Transcribe the part of the records that opens with the line containing "Image resolution: width=1380" and closes with the line containing "click(31, 43)", keeping every line as it stands.
#### Records for this exercise
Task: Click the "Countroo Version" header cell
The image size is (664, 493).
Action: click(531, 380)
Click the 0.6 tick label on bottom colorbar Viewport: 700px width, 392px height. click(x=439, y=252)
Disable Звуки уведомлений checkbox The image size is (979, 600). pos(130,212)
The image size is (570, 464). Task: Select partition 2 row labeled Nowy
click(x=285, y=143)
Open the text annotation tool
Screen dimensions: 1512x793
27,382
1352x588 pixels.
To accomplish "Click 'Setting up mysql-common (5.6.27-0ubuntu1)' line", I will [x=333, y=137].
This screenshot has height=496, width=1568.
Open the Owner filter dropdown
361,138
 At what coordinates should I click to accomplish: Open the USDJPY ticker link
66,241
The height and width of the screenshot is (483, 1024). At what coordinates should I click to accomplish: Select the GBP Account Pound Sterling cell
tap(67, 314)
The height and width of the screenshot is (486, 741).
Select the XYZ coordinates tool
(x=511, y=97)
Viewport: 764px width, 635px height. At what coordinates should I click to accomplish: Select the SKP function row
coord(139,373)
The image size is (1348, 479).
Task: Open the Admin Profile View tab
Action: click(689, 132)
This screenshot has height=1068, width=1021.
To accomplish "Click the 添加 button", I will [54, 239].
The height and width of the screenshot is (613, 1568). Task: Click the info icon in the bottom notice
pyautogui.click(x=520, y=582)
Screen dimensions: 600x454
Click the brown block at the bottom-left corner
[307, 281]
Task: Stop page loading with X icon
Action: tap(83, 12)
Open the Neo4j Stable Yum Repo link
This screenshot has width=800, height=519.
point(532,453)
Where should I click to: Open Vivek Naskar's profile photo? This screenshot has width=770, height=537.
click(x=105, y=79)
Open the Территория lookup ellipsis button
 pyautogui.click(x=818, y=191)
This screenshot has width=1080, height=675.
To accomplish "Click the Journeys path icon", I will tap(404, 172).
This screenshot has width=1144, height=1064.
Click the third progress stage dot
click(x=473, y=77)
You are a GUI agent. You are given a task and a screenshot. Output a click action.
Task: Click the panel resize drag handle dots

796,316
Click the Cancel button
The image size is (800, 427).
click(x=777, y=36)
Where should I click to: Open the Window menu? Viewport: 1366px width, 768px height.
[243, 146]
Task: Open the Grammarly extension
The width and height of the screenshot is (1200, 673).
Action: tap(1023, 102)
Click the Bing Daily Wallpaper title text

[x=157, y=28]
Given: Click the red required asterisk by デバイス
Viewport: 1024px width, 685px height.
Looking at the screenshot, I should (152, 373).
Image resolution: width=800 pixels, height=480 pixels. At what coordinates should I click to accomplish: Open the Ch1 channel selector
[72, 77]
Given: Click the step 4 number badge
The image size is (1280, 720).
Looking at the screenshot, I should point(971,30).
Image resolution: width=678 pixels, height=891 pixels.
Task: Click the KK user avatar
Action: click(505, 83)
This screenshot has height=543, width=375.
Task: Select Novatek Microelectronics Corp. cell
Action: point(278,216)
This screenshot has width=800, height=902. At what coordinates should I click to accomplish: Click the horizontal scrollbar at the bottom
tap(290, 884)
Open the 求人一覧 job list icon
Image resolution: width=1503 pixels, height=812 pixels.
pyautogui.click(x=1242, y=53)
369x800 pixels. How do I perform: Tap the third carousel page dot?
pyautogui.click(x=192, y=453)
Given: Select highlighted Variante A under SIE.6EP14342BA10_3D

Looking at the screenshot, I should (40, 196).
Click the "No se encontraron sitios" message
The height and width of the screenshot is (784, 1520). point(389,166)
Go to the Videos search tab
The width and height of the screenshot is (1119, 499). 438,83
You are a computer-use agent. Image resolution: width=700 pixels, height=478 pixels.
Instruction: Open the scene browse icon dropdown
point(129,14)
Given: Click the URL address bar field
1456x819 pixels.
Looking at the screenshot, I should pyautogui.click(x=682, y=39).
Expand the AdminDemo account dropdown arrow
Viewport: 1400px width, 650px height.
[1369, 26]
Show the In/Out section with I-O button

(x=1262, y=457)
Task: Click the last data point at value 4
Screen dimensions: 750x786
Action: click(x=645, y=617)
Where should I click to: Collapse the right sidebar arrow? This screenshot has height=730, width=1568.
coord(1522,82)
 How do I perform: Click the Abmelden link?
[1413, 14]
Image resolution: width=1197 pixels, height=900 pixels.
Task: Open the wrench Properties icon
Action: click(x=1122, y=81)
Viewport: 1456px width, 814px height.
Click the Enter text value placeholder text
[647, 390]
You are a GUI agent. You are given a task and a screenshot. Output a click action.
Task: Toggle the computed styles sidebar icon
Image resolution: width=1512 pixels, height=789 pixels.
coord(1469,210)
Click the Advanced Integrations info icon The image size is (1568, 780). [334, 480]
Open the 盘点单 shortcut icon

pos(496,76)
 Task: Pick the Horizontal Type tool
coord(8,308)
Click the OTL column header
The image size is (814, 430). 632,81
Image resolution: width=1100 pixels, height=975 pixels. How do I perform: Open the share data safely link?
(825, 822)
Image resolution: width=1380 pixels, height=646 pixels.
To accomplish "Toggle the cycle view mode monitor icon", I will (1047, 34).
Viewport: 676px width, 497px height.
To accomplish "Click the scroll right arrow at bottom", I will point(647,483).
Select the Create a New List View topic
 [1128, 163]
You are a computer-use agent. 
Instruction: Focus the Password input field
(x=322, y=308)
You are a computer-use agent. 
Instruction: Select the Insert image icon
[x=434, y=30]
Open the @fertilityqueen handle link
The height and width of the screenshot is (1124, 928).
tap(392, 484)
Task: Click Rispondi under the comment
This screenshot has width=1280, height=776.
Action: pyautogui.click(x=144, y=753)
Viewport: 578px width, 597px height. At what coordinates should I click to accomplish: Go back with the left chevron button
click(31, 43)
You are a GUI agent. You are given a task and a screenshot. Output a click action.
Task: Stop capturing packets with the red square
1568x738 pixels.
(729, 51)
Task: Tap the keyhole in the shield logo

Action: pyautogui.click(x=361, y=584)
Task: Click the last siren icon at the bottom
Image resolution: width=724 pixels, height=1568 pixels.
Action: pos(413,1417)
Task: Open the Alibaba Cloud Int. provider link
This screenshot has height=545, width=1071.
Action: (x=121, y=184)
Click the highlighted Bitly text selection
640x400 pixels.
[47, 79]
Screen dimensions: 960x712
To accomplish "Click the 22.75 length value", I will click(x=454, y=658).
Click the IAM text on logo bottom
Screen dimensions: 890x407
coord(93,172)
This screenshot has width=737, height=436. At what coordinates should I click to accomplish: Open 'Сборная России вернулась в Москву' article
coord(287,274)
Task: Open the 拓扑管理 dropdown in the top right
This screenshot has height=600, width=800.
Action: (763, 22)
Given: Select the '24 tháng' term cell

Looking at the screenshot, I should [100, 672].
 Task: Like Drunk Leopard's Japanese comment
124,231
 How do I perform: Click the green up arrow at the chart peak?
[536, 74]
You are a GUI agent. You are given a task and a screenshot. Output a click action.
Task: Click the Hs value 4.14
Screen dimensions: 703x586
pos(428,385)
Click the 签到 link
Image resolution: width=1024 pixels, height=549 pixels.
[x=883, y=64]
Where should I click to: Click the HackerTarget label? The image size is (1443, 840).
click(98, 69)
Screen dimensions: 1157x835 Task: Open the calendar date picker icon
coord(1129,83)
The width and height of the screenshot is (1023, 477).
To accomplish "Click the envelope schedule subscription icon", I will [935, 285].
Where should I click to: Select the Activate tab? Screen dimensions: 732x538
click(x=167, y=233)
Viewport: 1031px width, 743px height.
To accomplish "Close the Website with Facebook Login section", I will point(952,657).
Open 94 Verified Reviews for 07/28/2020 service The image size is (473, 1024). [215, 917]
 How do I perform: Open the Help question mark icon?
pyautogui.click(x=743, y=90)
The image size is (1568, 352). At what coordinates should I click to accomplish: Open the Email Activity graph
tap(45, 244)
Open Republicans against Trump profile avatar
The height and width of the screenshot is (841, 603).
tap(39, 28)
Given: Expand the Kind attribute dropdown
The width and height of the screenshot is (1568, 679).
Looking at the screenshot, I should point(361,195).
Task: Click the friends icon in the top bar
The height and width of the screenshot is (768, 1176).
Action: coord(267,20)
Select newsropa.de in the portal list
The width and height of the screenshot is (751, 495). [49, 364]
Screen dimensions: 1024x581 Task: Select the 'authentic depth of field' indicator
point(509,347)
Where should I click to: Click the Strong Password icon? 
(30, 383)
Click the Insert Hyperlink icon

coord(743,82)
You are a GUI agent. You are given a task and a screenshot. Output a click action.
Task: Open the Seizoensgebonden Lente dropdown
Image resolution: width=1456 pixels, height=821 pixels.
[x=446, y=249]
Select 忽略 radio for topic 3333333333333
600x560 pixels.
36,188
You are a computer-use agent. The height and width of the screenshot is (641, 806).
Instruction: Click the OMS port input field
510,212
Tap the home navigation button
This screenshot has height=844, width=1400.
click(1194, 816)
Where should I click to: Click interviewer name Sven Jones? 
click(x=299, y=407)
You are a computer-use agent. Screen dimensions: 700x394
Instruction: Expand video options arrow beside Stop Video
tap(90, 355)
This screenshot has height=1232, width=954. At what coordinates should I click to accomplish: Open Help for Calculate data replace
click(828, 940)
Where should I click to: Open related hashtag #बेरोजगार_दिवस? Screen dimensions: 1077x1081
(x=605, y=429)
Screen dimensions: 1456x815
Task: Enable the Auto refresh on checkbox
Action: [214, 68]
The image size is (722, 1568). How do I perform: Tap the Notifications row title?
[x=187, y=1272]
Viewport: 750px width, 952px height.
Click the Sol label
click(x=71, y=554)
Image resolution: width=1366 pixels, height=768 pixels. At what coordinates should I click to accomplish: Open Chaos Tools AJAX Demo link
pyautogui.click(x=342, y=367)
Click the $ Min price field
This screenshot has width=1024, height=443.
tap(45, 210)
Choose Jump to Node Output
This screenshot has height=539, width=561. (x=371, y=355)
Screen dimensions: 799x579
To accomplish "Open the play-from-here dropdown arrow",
########
Solution to this task
Image resolution: width=1380 pixels, height=646 pixels.
To accomplish "Toggle the cycle view mode monitor icon", I will (1047, 34).
Viewport: 676px width, 497px height.
To accomplish "Click the scroll right arrow at bottom", I will point(647,483).
Select the Create a New List View topic
 [1128, 163]
You are a computer-use agent. 
Instruction: Focus the Password input field
(x=322, y=308)
You are a computer-use agent. 
Instruction: Select the Insert image icon
[x=434, y=30]
Open the @fertilityqueen handle link
The height and width of the screenshot is (1124, 928).
tap(392, 484)
Task: Click Rispondi under the comment
This screenshot has width=1280, height=776.
Action: pyautogui.click(x=144, y=753)
Viewport: 578px width, 597px height. At what coordinates should I click to accomplish: Go back with the left chevron button
click(31, 43)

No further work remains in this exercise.